♦ Vitamin D-Dependent Active Transport Pathway
In the conventional pathway, calcium absorption occurs primarily through an active transport mechanism regulated by vitamin D in the small intestine, particularly the duodenum. The active form of vitamin D, 1,25-dihydroxyvitamin D₃ (1,25(OH)₂D₃), upregulates the expression of calcium-binding proteins such as calbindin-D9k. This protein facilitates the transcellular movement of calcium ions (Ca²⁺) across enterocytes. Upon entering the bloodstream, approximately 40% of this absorbed calcium rapidly binds to albumin, a major plasma protein, forming a protein-bound calcium complex. An additional 10% complexes with anions (e.g., phosphate, citrate), leaving only about 50% as free, ionized calcium (Ca²⁺). The protein-bound fraction is physiologically inactive, as it cannot readily participate in cellular signaling, muscle contraction, or other Ca²⁺-dependent processes.

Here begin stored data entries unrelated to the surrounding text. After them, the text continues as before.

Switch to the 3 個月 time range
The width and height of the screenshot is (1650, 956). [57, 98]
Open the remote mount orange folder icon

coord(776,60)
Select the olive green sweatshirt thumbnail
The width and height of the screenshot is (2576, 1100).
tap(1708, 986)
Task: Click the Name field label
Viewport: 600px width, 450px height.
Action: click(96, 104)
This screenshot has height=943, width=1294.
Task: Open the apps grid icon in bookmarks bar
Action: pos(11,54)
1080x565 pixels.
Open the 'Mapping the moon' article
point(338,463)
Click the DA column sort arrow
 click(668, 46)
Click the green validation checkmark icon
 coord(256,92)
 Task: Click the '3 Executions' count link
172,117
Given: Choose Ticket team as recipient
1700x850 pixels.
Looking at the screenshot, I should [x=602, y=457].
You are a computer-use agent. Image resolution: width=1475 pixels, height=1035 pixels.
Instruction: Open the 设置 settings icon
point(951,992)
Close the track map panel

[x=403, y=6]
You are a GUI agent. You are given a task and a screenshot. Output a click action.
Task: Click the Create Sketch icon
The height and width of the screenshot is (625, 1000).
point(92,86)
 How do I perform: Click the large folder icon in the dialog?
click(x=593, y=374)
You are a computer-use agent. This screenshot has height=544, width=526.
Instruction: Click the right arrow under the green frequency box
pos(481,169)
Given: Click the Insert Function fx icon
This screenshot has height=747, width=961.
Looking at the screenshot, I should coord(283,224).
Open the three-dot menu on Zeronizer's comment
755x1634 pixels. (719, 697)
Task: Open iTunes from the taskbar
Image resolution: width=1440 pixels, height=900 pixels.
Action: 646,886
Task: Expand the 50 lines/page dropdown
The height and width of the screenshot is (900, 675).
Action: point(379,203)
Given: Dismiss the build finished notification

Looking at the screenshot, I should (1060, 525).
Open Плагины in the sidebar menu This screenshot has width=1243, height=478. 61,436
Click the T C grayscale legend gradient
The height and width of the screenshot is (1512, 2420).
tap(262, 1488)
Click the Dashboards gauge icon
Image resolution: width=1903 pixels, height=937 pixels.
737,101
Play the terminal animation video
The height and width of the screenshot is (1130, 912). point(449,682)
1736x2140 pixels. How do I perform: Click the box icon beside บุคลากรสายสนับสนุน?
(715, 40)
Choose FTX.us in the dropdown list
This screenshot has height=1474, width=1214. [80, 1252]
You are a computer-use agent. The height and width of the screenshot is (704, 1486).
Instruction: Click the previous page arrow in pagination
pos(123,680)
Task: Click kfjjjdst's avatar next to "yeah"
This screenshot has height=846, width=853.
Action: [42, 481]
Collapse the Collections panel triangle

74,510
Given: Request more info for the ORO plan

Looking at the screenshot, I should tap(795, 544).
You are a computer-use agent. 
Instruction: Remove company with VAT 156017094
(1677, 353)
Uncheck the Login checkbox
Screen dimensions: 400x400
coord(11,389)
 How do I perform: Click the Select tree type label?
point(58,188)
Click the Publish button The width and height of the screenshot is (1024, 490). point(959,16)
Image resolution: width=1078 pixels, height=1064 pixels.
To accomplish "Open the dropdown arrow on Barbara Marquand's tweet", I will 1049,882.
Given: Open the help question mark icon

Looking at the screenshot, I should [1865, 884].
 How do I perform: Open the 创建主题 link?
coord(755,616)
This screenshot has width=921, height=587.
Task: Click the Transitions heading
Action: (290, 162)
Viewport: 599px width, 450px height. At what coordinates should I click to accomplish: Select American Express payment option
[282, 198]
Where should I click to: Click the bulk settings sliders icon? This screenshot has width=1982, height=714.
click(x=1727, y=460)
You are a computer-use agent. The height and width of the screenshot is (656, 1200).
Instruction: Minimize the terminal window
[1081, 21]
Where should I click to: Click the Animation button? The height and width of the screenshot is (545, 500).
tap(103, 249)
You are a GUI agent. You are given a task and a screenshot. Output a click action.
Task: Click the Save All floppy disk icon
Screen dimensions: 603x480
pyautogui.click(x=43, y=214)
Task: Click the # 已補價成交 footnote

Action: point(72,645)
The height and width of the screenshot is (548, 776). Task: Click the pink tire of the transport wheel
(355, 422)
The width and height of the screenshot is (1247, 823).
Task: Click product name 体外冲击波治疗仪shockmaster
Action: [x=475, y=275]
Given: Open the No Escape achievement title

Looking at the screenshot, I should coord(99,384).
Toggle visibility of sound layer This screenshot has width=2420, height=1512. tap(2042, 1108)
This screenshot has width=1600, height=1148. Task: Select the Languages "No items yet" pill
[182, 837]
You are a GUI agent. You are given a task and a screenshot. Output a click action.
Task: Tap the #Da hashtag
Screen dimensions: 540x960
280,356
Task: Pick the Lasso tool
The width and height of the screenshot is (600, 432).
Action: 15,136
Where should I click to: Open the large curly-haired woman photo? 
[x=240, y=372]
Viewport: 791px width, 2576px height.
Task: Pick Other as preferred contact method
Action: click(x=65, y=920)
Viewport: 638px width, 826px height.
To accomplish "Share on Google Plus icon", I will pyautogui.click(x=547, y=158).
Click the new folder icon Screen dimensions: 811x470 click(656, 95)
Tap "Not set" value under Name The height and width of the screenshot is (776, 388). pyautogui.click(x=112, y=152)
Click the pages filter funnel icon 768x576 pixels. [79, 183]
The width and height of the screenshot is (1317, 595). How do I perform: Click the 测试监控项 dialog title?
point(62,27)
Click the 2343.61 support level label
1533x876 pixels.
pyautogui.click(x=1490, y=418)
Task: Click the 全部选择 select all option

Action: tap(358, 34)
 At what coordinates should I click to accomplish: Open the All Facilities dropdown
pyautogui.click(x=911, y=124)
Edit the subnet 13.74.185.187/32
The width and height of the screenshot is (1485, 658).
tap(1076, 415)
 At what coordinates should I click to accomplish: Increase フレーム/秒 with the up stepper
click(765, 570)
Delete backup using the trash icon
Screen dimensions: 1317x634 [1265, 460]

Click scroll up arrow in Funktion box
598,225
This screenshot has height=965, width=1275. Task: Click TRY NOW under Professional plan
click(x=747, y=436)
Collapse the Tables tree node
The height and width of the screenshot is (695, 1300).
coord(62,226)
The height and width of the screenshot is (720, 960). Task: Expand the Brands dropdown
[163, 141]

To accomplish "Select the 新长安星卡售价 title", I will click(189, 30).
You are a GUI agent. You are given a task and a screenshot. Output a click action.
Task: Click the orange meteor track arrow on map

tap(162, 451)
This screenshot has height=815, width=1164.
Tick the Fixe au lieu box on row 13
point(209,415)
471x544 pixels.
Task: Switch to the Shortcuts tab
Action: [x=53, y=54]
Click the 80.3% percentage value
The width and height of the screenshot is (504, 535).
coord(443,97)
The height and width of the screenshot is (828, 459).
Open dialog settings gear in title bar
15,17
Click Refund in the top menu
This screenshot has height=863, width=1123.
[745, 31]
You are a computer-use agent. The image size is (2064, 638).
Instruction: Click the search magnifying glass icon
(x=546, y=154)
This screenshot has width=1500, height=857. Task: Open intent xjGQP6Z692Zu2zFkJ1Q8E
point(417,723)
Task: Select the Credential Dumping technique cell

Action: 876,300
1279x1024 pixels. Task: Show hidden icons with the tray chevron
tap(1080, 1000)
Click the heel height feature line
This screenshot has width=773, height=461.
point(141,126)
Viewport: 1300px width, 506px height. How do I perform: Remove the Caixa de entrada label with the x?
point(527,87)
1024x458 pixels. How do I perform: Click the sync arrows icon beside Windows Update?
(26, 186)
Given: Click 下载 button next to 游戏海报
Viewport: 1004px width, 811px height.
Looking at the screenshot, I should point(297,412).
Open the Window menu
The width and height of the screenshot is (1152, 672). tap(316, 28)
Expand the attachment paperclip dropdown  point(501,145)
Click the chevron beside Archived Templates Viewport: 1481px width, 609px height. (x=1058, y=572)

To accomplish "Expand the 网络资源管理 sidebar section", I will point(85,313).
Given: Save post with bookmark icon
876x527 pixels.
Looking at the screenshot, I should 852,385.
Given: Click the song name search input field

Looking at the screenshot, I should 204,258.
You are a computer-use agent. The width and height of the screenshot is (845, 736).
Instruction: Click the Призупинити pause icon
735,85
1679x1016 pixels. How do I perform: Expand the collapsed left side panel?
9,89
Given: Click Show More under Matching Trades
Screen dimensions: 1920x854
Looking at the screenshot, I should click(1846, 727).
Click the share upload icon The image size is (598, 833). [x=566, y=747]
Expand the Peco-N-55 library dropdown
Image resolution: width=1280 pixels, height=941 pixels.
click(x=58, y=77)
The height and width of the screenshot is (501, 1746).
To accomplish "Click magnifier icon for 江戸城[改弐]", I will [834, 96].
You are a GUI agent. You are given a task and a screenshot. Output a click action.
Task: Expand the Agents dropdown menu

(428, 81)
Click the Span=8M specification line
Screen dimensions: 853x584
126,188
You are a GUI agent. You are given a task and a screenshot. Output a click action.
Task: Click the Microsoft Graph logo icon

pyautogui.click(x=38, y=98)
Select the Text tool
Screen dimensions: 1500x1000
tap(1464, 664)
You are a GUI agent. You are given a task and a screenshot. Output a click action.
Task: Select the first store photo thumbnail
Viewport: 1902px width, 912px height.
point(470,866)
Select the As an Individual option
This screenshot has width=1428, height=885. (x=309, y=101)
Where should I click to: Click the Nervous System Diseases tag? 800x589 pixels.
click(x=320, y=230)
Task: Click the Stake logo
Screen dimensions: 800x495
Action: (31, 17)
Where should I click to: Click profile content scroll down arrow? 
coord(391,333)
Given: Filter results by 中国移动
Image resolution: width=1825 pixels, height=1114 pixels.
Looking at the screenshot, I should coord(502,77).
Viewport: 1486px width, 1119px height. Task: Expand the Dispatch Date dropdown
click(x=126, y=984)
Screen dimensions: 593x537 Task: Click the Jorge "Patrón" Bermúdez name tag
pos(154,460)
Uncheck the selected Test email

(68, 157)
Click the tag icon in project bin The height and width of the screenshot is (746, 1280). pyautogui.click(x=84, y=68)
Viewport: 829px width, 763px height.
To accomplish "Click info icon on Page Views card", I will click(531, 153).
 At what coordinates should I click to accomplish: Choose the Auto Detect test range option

♦ SAC Calcium Passive Transport Pathway
In contrast, SAC (Sigma Anti-bonding Calcium) is absorbed via a passive transport mechanism, independent of vitamin D and calbindin. This paracellular pathway relies on diffusion through tight junctions in the intestinal epithelium, driven by concentration gradients. Once in the bloodstream, SAC calcium exists as a hydrated ion, stabilized by a coordinate covalent bond of six water molecules (Ca(H₂O)₆²⁺). This coordinate covalent bond sterically hinders binding to albumin and other plasma proteins, maintaining a higher proportion of calcium in its free, ionized form (Ca²⁺). As a result, SAC-derived calcium remains bioavailable as physiological ionic calcium, capable of directly influencing cellular functions, suppressing parathyroid hormone (PTH), and enhancing bone mineralization or other Ca²⁺-mediated effects without the limitations imposed by protein binding.
♦ Summary
Vitamin D Pathway: Active transport → ~40% albumin-bound calcium, ~50% free Ca²⁺ → limited physiological activity of bound fraction.
SAC Pathway: Passive transport → coordinate covalent bond (Ca(H₂O)₆²⁺) prevents albumin binding → predominantly free Ca²⁺ → enhanced physiological activity.
This distinction SAC calcium’s unique ability to increase bioavailable Ca²⁺ in plasma, potentially offering therapeutic advantages over conventional calcium sources.